CPU1 CPU2 dev_attr_show pci_device_shutdown speed_show shutdown mlx5_unload_one mlx5_detach_device mlx5_detach_interface  mlx5e_detach mlx5e_detach_netdev mlx5e_nic_disable rtnl_lock mlx5e_close_locked clear_bit(MLX5E_STATE_OPENED, priv-state); -- Only the bit rtnl_UNLOCK rtnl_trylock is cleared -- after the lock is successfully held, netif_running only determines the lowest order of net_device.state __ethTool_get_link_kSettings mlx5e_get_link_ksettings mlx5_query_port_ptys() mlx5_core_access_reg() mlx5_cmd_exec cmd_exec mlx5_alloc_cmd_msg Mlx5_cmd_cleanup -- Clean up dma_pool dma_pool_alloc-- Access cmd.pool, triggering crashCopy the code

So to really fix this problem, do you need to clean up the __LINK_STATE_START bit in netif_device_detach, or do you need to check the __LINK_STATE_PRESENT bit in speed_show? If you consider the scope of impact and do not want to move the public process, you should check __LINK_STATE_PRESENT in mlx5E_GET_link_kSettings. I'll leave that to those of you who like to work with the community.

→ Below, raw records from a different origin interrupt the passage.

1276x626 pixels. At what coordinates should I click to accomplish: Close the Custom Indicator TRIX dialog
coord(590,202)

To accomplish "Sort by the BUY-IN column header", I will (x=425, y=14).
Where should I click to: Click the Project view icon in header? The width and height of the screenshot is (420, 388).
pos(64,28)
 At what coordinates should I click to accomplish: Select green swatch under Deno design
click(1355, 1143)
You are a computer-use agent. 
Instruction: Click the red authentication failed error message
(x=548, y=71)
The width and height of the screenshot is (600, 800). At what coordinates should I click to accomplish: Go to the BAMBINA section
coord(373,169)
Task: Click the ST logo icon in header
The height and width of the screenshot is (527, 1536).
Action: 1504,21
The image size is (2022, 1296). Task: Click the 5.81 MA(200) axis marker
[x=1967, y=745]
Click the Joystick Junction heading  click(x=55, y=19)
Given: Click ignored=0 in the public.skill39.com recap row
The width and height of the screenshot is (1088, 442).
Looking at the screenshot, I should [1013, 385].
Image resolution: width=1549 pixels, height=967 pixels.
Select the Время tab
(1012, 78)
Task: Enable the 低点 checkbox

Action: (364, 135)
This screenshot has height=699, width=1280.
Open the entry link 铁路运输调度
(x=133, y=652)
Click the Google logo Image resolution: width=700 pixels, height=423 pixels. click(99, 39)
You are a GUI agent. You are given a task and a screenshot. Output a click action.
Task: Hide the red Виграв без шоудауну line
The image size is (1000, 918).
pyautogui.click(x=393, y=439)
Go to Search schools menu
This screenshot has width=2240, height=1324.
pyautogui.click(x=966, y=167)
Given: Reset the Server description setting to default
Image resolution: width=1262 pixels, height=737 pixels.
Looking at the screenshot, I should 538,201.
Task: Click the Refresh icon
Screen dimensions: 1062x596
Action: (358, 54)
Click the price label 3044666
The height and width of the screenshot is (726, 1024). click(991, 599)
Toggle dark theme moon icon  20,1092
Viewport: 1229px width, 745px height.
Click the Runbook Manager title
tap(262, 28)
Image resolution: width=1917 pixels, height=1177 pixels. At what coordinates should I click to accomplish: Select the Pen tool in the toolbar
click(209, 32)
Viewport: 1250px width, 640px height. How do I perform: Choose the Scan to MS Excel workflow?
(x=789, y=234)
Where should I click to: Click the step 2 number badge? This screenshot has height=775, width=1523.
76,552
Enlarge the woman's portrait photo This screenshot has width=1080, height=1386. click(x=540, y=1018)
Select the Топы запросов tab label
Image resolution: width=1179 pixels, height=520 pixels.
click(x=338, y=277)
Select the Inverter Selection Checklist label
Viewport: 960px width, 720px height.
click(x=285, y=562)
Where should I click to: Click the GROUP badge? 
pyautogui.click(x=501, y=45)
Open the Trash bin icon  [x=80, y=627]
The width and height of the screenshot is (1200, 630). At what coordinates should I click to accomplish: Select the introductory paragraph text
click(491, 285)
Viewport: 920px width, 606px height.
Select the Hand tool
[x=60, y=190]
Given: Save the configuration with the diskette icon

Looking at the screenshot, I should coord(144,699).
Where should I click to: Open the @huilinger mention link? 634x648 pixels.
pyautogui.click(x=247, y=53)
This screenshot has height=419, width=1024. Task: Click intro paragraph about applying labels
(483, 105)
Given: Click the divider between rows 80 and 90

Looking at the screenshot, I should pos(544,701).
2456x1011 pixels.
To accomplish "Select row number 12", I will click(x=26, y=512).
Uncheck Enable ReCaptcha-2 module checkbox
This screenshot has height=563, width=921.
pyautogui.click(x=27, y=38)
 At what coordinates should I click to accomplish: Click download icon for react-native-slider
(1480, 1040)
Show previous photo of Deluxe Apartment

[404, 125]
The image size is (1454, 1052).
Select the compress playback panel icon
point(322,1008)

static void mlx5e_nic_disable(struct mlx5e_priv *priv) { ....... rtnl_lock(); if (netif_running(priv-netdev)) mlx5e_close(priv-netdev); netif_device_detach(priv-netdev); //caq: add a clean __LINK_STATE_PRESENT bit rtnl_unlock(); .Copy the code

Three, fault recurrence

1. Race mode problem, you can create a competition scenario similar to cpu1 and CPU2 above.

Four, fault avoidance or solution

Possible solutions:

1, do not in accordance with the red hat

2. Patch separately.

Author's brief introduction


Currently, he is responsible for the virtualization of Linux kernel, container and virtual machine in OPPO Hybrid cloud

For more exciting content, please scan the code to follow [OPPO Digital Intelligence Technology] public number

About (Moment For Technology) is a global community with thousands techies from across the global hang out!Passionate technologists, be it gadget freaks, tech enthusiasts, coders, technopreneurs, or CIOs, you would find them all here.